GIVEN INSTRUCTION:
Lay out the items below as a Markdown table with two columns, "Number" and "Line". Put each non-blank line in its own row, and number the rows in order.

PROVIDED INFORMATION:
:::::

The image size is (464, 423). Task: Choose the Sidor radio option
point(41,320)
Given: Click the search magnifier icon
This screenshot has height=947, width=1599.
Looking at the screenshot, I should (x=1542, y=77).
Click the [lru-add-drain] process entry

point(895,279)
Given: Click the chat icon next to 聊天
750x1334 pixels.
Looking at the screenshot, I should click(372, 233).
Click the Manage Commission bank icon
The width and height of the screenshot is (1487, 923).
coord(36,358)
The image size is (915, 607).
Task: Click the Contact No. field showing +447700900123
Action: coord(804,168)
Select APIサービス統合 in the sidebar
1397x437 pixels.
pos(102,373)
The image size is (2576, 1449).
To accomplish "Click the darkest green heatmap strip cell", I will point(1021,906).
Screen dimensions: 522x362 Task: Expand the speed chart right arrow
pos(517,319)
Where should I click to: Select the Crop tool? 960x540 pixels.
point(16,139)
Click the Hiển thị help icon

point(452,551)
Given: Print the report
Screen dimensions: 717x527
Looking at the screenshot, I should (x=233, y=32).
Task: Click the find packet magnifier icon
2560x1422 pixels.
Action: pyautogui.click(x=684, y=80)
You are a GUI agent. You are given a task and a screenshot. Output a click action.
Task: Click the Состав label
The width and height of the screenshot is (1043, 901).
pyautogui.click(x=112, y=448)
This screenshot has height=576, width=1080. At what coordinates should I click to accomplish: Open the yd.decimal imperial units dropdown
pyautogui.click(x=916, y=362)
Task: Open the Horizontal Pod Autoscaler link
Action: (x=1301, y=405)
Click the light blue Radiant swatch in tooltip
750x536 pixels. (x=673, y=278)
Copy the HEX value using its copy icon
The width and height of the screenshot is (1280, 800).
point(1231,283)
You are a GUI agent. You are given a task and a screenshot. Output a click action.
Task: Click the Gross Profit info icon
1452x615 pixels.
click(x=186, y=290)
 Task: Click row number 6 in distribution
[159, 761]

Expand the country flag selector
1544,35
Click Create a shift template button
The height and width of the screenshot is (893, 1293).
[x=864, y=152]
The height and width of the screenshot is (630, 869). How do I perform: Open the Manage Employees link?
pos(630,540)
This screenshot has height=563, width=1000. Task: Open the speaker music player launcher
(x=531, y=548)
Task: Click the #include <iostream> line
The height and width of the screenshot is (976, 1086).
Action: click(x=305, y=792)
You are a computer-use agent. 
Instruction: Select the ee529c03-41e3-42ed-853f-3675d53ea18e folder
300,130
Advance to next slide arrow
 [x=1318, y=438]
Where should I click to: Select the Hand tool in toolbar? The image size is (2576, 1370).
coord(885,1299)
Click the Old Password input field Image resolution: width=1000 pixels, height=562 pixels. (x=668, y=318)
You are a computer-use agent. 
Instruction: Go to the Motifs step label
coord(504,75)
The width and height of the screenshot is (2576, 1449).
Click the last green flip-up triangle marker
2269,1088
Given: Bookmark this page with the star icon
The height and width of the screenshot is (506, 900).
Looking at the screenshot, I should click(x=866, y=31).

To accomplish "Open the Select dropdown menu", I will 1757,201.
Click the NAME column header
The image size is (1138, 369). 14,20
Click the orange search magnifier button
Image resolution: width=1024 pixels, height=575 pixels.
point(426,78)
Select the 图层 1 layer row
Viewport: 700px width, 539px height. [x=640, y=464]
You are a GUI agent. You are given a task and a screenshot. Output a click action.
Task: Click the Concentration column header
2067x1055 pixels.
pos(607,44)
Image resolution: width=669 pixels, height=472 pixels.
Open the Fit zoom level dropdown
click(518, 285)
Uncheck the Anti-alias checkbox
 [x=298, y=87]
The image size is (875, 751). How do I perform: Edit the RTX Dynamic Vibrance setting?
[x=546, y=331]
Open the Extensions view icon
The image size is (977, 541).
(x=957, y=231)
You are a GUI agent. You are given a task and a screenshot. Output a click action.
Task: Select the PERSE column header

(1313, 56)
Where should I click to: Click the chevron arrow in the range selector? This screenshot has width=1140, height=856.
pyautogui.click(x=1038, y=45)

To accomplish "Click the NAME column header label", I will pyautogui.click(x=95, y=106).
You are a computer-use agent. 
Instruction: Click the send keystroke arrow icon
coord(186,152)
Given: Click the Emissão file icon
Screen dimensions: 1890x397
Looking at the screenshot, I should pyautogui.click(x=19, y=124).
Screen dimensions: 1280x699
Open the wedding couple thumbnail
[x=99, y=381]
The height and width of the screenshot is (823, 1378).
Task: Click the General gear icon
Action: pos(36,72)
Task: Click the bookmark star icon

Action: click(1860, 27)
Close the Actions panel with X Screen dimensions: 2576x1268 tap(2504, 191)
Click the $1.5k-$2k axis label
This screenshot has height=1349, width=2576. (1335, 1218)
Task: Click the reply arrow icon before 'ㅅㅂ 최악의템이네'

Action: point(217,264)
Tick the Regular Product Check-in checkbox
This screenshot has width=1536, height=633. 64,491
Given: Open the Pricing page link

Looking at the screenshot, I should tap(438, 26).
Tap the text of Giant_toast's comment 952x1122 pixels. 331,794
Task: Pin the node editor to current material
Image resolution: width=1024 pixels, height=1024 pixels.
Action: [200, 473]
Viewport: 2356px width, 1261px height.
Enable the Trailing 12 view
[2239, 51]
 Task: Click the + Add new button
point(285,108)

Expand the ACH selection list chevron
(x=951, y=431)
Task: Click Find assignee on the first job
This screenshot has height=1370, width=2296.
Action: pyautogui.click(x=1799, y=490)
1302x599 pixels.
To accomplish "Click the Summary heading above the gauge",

:::::

TASK OUTPUT:
| Number | Line |
|---|---|
| 1 | The image size is (464, 423). Task: Choose the Sidor radio option |
| 2 | point(41,320) |
| 3 | Given: Click the search magnifier icon |
| 4 | This screenshot has height=947, width=1599. |
| 5 | Looking at the screenshot, I should (x=1542, y=77). |
| 6 | Click the [lru-add-drain] process entry |
| 7 | point(895,279) |
| 8 | Given: Click the chat icon next to 聊天 |
| 9 | 750x1334 pixels. |
| 10 | Looking at the screenshot, I should click(372, 233). |
| 11 | Click the Manage Commission bank icon |
| 12 | The width and height of the screenshot is (1487, 923). |
| 13 | coord(36,358) |
| 14 | The image size is (915, 607). |
| 15 | Task: Click the Contact No. field showing +447700900123 |
| 16 | Action: coord(804,168) |
| 17 | Select APIサービス統合 in the sidebar |
| 18 | 1397x437 pixels. |
| 19 | pos(102,373) |
| 20 | The image size is (2576, 1449). |
| 21 | To accomplish "Click the darkest green heatmap strip cell", I will point(1021,906). |
| 22 | Screen dimensions: 522x362 Task: Expand the speed chart right arrow |
| 23 | pos(517,319) |
| 24 | Where should I click to: Select the Crop tool? 960x540 pixels. |
| 25 | point(16,139) |
| 26 | Click the Hiển thị help icon |
| 27 | point(452,551) |
| 28 | Given: Print the report |
| 29 | Screen dimensions: 717x527 |
| 30 | Looking at the screenshot, I should (x=233, y=32). |
| 31 | Task: Click the find packet magnifier icon |
| 32 | 2560x1422 pixels. |
| 33 | Action: pyautogui.click(x=684, y=80) |
| 34 | You are a GUI agent. You are given a task and a screenshot. Output a click action. |
| 35 | Task: Click the Состав label |
| 36 | The width and height of the screenshot is (1043, 901). |
| 37 | pyautogui.click(x=112, y=448) |
| 38 | This screenshot has height=576, width=1080. At what coordinates should I click to accomplish: Open the yd.decimal imperial units dropdown |
| 39 | pyautogui.click(x=916, y=362) |
| 40 | Task: Open the Horizontal Pod Autoscaler link |
| 41 | Action: (x=1301, y=405) |
| 42 | Click the light blue Radiant swatch in tooltip |
| 43 | 750x536 pixels. (x=673, y=278) |
| 44 | Copy the HEX value using its copy icon |
| 45 | The width and height of the screenshot is (1280, 800). |
| 46 | point(1231,283) |
| 47 | You are a GUI agent. You are given a task and a screenshot. Output a click action. |
| 48 | Task: Click the Gross Profit info icon |
| 49 | 1452x615 pixels. |
| 50 | click(x=186, y=290) |
| 51 |  Task: Click row number 6 in distribution |
| 52 | [159, 761] |
| 53 | Expand the country flag selector |
| 54 | 1544,35 |
| 55 | Click Create a shift template button |
| 56 | The height and width of the screenshot is (893, 1293). |
| 57 | [x=864, y=152] |
| 58 | The height and width of the screenshot is (630, 869). How do I perform: Open the Manage Employees link? |
| 59 | pos(630,540) |
| 60 | This screenshot has height=563, width=1000. Task: Open the speaker music player launcher |
| 61 | (x=531, y=548) |
| 62 | Task: Click the #include <iostream> line |
| 63 | The height and width of the screenshot is (976, 1086). |
| 64 | Action: click(x=305, y=792) |
| 65 | You are a computer-use agent.  |
| 66 | Instruction: Select the ee529c03-41e3-42ed-853f-3675d53ea18e folder |
| 67 | 300,130 |
| 68 | Advance to next slide arrow |
| 69 |  [x=1318, y=438] |
| 70 | Where should I click to: Select the Hand tool in toolbar? The image size is (2576, 1370). |
| 71 | coord(885,1299) |
| 72 | Click the Old Password input field Image resolution: width=1000 pixels, height=562 pixels. (x=668, y=318) |
| 73 | You are a computer-use agent.  |
| 74 | Instruction: Go to the Motifs step label |
| 75 | coord(504,75) |
| 76 | The width and height of the screenshot is (2576, 1449). |
| 77 | Click the last green flip-up triangle marker |
| 78 | 2269,1088 |
| 79 | Given: Bookmark this page with the star icon |
| 80 | The height and width of the screenshot is (506, 900). |
| 81 | Looking at the screenshot, I should click(x=866, y=31). |
| 82 | To accomplish "Open the Select dropdown menu", I will 1757,201. |
| 83 | Click the NAME column header |
| 84 | The image size is (1138, 369). 14,20 |
| 85 | Click the orange search magnifier button |
| 86 | Image resolution: width=1024 pixels, height=575 pixels. |
| 87 | point(426,78) |
| 88 | Select the 图层 1 layer row |
| 89 | Viewport: 700px width, 539px height. [x=640, y=464] |
| 90 | You are a GUI agent. You are given a task and a screenshot. Output a click action. |
| 91 | Task: Click the Concentration column header |
| 92 | 2067x1055 pixels. |
| 93 | pos(607,44) |
| 94 | Image resolution: width=669 pixels, height=472 pixels. |
| 95 | Open the Fit zoom level dropdown |
| 96 | click(518, 285) |
| 97 | Uncheck the Anti-alias checkbox |
| 98 |  [x=298, y=87] |
| 99 | The image size is (875, 751). How do I perform: Edit the RTX Dynamic Vibrance setting? |
| 100 | [x=546, y=331] |
| 101 | Open the Extensions view icon |
| 102 | The image size is (977, 541). |
| 103 | (x=957, y=231) |
| 104 | You are a GUI agent. You are given a task and a screenshot. Output a click action. |
| 105 | Task: Select the PERSE column header |
| 106 | (1313, 56) |
| 107 | Where should I click to: Click the chevron arrow in the range selector? This screenshot has width=1140, height=856. |
| 108 | pyautogui.click(x=1038, y=45) |
| 109 | To accomplish "Click the NAME column header label", I will pyautogui.click(x=95, y=106). |
| 110 | You are a computer-use agent.  |
| 111 | Instruction: Click the send keystroke arrow icon |
| 112 | coord(186,152) |
| 113 | Given: Click the Emissão file icon |
| 114 | Screen dimensions: 1890x397 |
| 115 | Looking at the screenshot, I should pyautogui.click(x=19, y=124). |
| 116 | Screen dimensions: 1280x699 |
| 117 | Open the wedding couple thumbnail |
| 118 | [x=99, y=381] |
| 119 | The height and width of the screenshot is (823, 1378). |
| 120 | Task: Click the General gear icon |
| 121 | Action: pos(36,72) |
| 122 | Task: Click the bookmark star icon |
| 123 | Action: click(1860, 27) |
| 124 | Close the Actions panel with X Screen dimensions: 2576x1268 tap(2504, 191) |
| 125 | Click the $1.5k-$2k axis label |
| 126 | This screenshot has height=1349, width=2576. (1335, 1218) |
| 127 | Task: Click the reply arrow icon before 'ㅅㅂ 최악의템이네' |
| 128 | Action: point(217,264) |
| 129 | Tick the Regular Product Check-in checkbox |
| 130 | This screenshot has width=1536, height=633. 64,491 |
| 131 | Given: Open the Pricing page link |
| 132 | Looking at the screenshot, I should tap(438, 26). |
| 133 | Tap the text of Giant_toast's comment 952x1122 pixels. 331,794 |
| 134 | Task: Pin the node editor to current material |
| 135 | Image resolution: width=1024 pixels, height=1024 pixels. |
| 136 | Action: [200, 473] |
| 137 | Viewport: 2356px width, 1261px height. |
| 138 | Enable the Trailing 12 view |
| 139 | [2239, 51] |
| 140 |  Task: Click the + Add new button |
| 141 | point(285,108) |
| 142 | Expand the ACH selection list chevron |
| 143 | (x=951, y=431) |
| 144 | Task: Click Find assignee on the first job |
| 145 | This screenshot has height=1370, width=2296. |
| 146 | Action: pyautogui.click(x=1799, y=490) |
| 147 | 1302x599 pixels. |
| 148 | To accomplish "Click the Summary heading above the gauge", |